I was also lucky enough to have generous support from close family and friends throughout the process. In particular, living with my parents gave me the opportunity to boost my savings and avoid the pitfall of rent and bills eating away at my house deposit fund. When we did get the keys, our incredible team of family and friends were amazing, helping us move in and get settled, donating furniture and household items and helping us decorate. An extra special shout-out to the three friends who were down here painting and doing DIY almost every night after work for weeks on end!

Similarly, feeling secure and confident enough to co-sign the mortgage paperwork with my partner was another big step and an even bigger help. Cards on the table, I simply could not have even considered owning a property on my own. Finding someone willing to sign away years of their life to live with me was a real testament to the strength of our relationship.

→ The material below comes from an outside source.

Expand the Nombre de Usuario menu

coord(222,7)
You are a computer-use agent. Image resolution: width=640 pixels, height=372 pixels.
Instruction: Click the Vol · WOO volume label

Of course, it is undeniable that luck played a big role in getting this house. What would have happened if my partner hadn't walked into that particular estate agent on that particular day? What if the estate agent had chosen to showcase a different property? What if another buyer had placed a more attractive offer on the house before we even had a chance to view it? The entire process is riddled with 'what ifs,' but it is the course of action that led to me sitting here penning this post in this house right now.

Difficult Truths

As a younger homeowner, I noticed several things during the buying process (and I am still discovering things now) which I feel are worth sharing. Here are just a few:

  • People will not take you seriously. Telling someone that you are buying a house is met with the same response as "I'm going to the shop" and even when you do collect the keys, people will still ask if you really bought it yourself
  • You will frequently get patronised. When we were still looking at houses and exploring our options, one property sales representative, in particular, was incredibly patronising, verging on downright rude. Although we didn't have any further dealings with the lady in question, she was far from the only person to talk down to us throughout the process
  • The strength of your relationship will get questioned a lot. No matter whether you have been together for six months or six years, be prepared for people to question your commitment to one another. The line, "but you're still so young," will be frequently over-used and it will be incredibly difficult to convince people that you are ready to spend your life with your partner. Even after you do buy your home and move in together, very few people actually believe you!
  • You will learn who your true friends are and you will come to value them even more. I know I've already mentioned this, but there is nothing more important than having the right people around you in a time as stressful as when you are in the middle of buying a house. Fake friends will be jealous or will try to capitalise on your success; real friends will support you and, most of all, be genuinely happy for you
  • People expect you to survive off pot noodles and baked beans and live in a pig-sty. Cooking? Cleaning? Surely a young person doesn't know how to do that properly! Although we may not be fastidious neat-freaks or the next Jamie Oliver, our house is clean and tidy and we enjoy a balanced diet, thank you very much
  • You will regularly be told that you are doing everything wrong. Older homeowners love nothing more than telling younger homeowners that they are doing things wrong. Whether it is choosing the 'wrong' shade of paint for the walls or spending too much money eating out, "this isn't how they did things in my day" will become your new quote of the week

While I think it is important to share an honest, realistic account of my own home-buying experience, the last thing that I want to do is dissuade my fellow Generation Rent-ers from buying a house. Although it can be scary, there is honestly no better feeling than getting that long-awaited phone call and heading down to pick up the keys to your brand new home.

I strongly believe that age should never be a barrier to success. Whether you are 23 or 73, I hope my story will be an inspiration for you to go forth and chase your dreams!